We Met In An Orgy In Nogales

by Chimney Wimpus

 Illustration by Jacob Thomas

Illustration by Jacob Thomas

Several weeks ago, I found myself at The Cock, an East Village gay dive bar that miraculously avoided closure during the Giuliani and Bloomberg eras. Descending the bar’s stairs into the sticky basement— which smelled like a frat party mixed with a horse stable—I soon found myself engaged in a sex act with several strangers and onlookers. I felt exceptionally calm in the taxi home, sandwiched between two sweaty and bewildered college friends. I even shocked myself with my own calmness. How is it, I asked myself, that in almost five years I have transformed from a prudish, 19-year-old to a 23-year-old comfortable with receiving semi-public blow-jobs from a pack of strangers crouched at my knees. Indeed, the past four years of my young, gay life have been marked by increasingly debauched and sleazy encounters.

One constant in my sexual life, however, has been group sex. Unlike a sex act between two people, group sex has a completely different, animalistic, hedonistic rulebook. Any pretext of romance, intimacy, or love is cast aside for the duration, and a new, completely debauched dynamic takes form. While one-on-one sex has the possibility of leading to interpersonal and emotional connection, group sex is detached and depraved. It is purely frivolous, and rarely (if ever) leads to deep emotional bonds between participants. Indeed, it’s a time to turn off emotions and completely and unabashedly objectify your sex partners. It’s a very disorienting dynamic to get used to. Herein lies the double standard; we in the gay community place wildly different expectations on sexual situations. The “rulebook” for sexual encounters—whether with one or multiple partners—is not intuitive and full of contradictions.

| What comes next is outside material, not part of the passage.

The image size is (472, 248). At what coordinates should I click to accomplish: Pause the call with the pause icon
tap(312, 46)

And these double standards come out in even more obvious ways regarding group sex. Whether with intimacy, partner selection, or general human decency, group sex brings out new and unfamiliar sexual situations. Group sex is statistically uncommon, yet it dominates the gay sexual psyche. A veritable exercise in human psychology, group sex can bring out very complicated aspects of human nature. My last boyfriend, for example, was disgusted to hear that I had participated in a foursome, but happy to tell me about the instances he cruised for sex in public parks. To give you a better idea of the complicated human psychology behind group sex, I am going to share a few significant and memorable moments of my group sex odyssey with you.

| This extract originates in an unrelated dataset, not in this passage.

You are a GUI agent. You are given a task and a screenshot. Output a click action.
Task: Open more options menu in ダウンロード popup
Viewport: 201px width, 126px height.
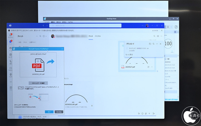[x=157, y=44]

I grew up on TV, movies, and the social environment of an expensive liberal arts college that taught me that group sex was completely ordinary and common. While statistics on group sex are not that reliable, only about 18% of Americans have participated in group sex in their lifetime. A far lower number, less than 1%, has group sex on a regular basis. While these statistics do not account for sexual orientation, they are telling of the relative scarcity of group sex in an average American’s life. Despite this, I was almost embarrassed at age 20 that I had not yet had my first threesome. I knew nothing of the statistics or of the emotional acrobats of group sex, but I did know that I wanted—that I needed—to have a threesome. It seemed like a rite of passage, and it happened quite naturally while I was studying abroad.

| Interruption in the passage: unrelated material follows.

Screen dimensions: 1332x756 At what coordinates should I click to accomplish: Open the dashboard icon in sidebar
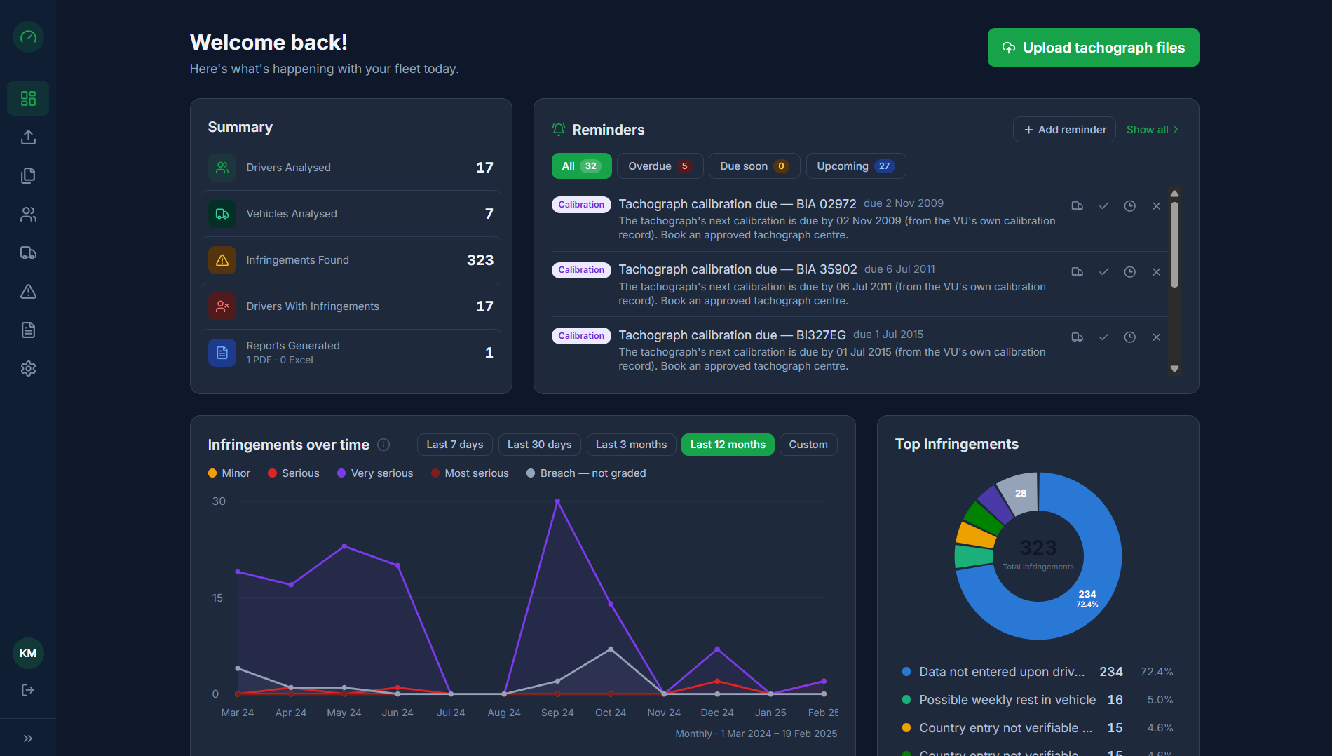click(28, 98)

I had befriended a couple in their late thirties, who had what seemed to be a semi-open relationship. They would invite me to their intensely campy apartment (John Waters posters and Victorian bric-a-brac) in an even more intensely kitschy building (space-age themed lobby and elevators, complete with floating astronaut wallpaper and twinkling stars on the elevator ceiling). Aesthetically, I thought the couple was living like queens of a much-older generation. Both would aggressively flirt with me when the other left the room. As a naïve, 20-year-old, twinky, liberal arts student, I wanted desperately to respect what I thought was the sanctity of their decade-long relationship, and never responded to either’s advances.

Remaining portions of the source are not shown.